Prompt 1: Rewrite the listing from its first line up to and including the line with "Action: point(463,365)", giving only those lines with the requests kept in place. Multiply every coordinate in the answers by 1.9 and round each one to a whole number, with halves rounding up. Leave all other numbers unchanged.

Text segment:
####
Maybe someone can figure out how to make it faster. I used all the tricks I could think of, but I'm sure more is possible.

Reinhard · 2019-12-17 17:11

WOW!!!
With this demo, the P2 is in the league of digital signal processors. I suspected it, but so far I still lack the experience in p2asm.
I will also need a demo board soon. Testing with the simulator is very tedious.
Thanks for sharing this example.
Reinhard

edit:
Cheers to the rev command.
I wanted to assemble that next, but there is ;-)

cgracey · 2019-12-17 17:41

I wonder how fast mdern DSP's can do a 1024-point FFT. It might be a few microseconds.

I think the simplest way to speed up this program would be to take bigger bites in the inner loop, so that we load/store more A's and B's and pipeline more CORDIC operations. Right now it's taking ~750,000 clocks to do 10,000 operations. That's 75 clocks per. We could probably get it down to 30 clocks. Then, boost the clock a little more and we'll be under 1ms.

Publison · 2019-12-17 17:56

Reinhard wrote: »

WOW!!!
With this demo, the P2 is in the league of digital signal processors. I suspected it, but so far I still lack the experience in p2asm.
I will also need a demo board soon. Testing with the simulator is very tedious.
)

We need to get a board to you ASAP. I can send you my board right now. I can wait for the new run in the next 2-3 weeks.
PM me if you are interested.

Reinhard · 2019-12-17 18:02

In this context, I have another question. How fast is the internal ADC and what bit width does it have. An external ADC with 16 bit would not be a drama either.

Reinhard · 2019-12-17 18:05

Publison wrote: »

Reinhard wrote: »

WOW!!!
With this demo, the P2 is in the league of digital signal processors. I suspected it, but so far I still lack the experience in p2asm.
I will also need a demo board soon. Testing with the simulator is very tedious.
)

We need to get a board to you ASAP. I can send you my board right now. I can wait for the new run in the next 2-3 weeks.
PM me if you are interested.

Thank you, I live in Germany and I don't know how complicated it is to send.

jmg · 2019-12-17 18:27

Reinhard wrote: »

In this context, I have another question. How fast is the internal ADC and what bit width does it have. An external ADC with 16 bit would not be a drama either.

The internal ADC are modest, ok for a MCU. Tests on the ES1 silicon, had 10~12bit ADC, which varied with supply and pin and MHz.
An external ADC will be needed to highest performance.
P2 can support the external isolated ADCs, which give 78kHz BW and 12~14b useful from a 16b result.

Reinhard · 2019-12-17 18:36

Thank you.
I mean the P2 has enough pins if a very high-performance application is needed.
a flash ADC can also be connected, which loads the data in parallel.
####
Prompt 2: Copy the forum thread above word for word, from "The internal ADC are" up to and including "application is needed.".
####
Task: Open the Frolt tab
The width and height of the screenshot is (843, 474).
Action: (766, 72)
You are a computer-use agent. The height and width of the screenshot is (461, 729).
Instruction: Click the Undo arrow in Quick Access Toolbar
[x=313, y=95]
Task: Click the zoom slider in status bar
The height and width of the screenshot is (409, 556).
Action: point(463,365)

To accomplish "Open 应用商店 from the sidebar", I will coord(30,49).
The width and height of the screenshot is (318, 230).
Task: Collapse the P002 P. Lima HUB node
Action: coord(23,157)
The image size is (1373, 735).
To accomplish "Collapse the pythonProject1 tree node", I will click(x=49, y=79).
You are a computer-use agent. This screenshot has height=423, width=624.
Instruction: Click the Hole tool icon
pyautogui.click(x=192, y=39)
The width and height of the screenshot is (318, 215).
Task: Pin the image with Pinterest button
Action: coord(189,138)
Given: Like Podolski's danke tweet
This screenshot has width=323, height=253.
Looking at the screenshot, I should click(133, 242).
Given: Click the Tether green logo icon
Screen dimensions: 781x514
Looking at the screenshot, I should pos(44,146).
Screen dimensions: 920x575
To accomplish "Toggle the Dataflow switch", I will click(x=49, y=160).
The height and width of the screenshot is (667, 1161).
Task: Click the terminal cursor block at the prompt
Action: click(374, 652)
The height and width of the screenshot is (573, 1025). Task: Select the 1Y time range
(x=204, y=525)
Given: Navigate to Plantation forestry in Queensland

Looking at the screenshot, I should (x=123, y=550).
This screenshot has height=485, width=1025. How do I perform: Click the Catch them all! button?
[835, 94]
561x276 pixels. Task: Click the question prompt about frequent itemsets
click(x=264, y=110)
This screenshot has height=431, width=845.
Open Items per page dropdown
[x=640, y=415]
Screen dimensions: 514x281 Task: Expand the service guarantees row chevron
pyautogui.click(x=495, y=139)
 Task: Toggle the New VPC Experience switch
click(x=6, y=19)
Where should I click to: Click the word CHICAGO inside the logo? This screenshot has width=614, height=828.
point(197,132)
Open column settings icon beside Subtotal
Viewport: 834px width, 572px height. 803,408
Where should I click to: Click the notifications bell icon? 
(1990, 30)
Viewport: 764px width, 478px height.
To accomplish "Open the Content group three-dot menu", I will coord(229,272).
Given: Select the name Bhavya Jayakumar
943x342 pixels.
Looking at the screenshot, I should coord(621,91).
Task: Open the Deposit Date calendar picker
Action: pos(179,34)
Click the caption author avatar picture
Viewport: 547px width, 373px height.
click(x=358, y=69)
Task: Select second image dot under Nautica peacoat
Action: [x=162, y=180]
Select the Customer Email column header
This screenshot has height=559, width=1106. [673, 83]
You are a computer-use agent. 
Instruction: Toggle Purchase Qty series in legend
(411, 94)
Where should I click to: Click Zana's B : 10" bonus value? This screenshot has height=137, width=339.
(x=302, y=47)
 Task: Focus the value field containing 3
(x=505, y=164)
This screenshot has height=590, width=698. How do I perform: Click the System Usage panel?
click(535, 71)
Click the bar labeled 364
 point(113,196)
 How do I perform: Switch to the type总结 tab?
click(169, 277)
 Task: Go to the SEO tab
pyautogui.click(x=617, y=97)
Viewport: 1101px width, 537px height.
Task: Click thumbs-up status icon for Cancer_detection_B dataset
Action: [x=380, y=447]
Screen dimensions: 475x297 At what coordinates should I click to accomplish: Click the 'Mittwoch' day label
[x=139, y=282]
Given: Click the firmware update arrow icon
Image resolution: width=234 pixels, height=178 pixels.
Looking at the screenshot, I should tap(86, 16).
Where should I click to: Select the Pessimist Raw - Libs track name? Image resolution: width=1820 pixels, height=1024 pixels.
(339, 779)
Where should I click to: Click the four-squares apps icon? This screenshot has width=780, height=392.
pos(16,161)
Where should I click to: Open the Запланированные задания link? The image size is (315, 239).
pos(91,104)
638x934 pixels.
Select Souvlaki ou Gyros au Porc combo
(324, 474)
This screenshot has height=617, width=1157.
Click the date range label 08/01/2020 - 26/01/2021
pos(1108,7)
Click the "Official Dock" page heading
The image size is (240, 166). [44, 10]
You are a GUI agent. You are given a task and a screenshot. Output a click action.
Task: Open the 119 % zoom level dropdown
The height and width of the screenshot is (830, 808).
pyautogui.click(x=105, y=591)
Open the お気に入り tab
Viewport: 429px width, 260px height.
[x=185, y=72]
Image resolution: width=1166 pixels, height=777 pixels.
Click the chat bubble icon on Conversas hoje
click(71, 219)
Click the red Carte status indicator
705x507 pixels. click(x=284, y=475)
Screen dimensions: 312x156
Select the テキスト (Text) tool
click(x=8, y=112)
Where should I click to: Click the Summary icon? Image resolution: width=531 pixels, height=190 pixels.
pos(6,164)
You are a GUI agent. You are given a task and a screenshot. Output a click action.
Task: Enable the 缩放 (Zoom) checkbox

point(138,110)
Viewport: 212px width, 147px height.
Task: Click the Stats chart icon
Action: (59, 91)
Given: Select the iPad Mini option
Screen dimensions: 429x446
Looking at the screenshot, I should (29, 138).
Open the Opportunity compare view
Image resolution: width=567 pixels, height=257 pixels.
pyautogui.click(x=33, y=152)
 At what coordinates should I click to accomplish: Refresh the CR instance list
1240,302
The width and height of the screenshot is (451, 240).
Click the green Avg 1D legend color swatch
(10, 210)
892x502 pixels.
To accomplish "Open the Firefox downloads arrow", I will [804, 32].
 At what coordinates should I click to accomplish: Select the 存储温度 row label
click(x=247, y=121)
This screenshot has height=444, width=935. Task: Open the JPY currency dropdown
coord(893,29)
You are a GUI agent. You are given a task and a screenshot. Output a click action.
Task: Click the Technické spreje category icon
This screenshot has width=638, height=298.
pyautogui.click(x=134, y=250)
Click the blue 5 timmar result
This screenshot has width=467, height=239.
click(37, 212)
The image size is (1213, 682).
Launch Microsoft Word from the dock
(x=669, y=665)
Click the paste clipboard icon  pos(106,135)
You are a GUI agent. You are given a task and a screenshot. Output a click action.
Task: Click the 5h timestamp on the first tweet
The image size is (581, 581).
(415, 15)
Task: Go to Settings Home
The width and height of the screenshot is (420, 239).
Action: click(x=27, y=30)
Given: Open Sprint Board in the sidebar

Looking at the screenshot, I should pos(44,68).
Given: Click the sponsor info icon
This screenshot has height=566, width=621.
####
Correct result 1:
Task: Open the Frolt tab
The width and height of the screenshot is (843, 474).
Action: (1455, 137)
You are a computer-use agent. The height and width of the screenshot is (461, 729).
Instruction: Click the Undo arrow in Quick Access Toolbar
[x=595, y=181]
Task: Click the zoom slider in status bar
The height and width of the screenshot is (409, 556).
Action: point(880,694)

Correct result 2:
The internal ADC are modest, ok for a MCU. Tests on the ES1 silicon, had 10~12bit ADC, which varied with supply and pin and MHz.
An external ADC will be needed to highest performance.
P2 can support the external isolated ADCs, which give 78kHz BW and 12~14b useful from a 16b result.

Reinhard · 2019-12-17 18:36

Thank you.
I mean the P2 has enough pins if a very high-performance application is needed.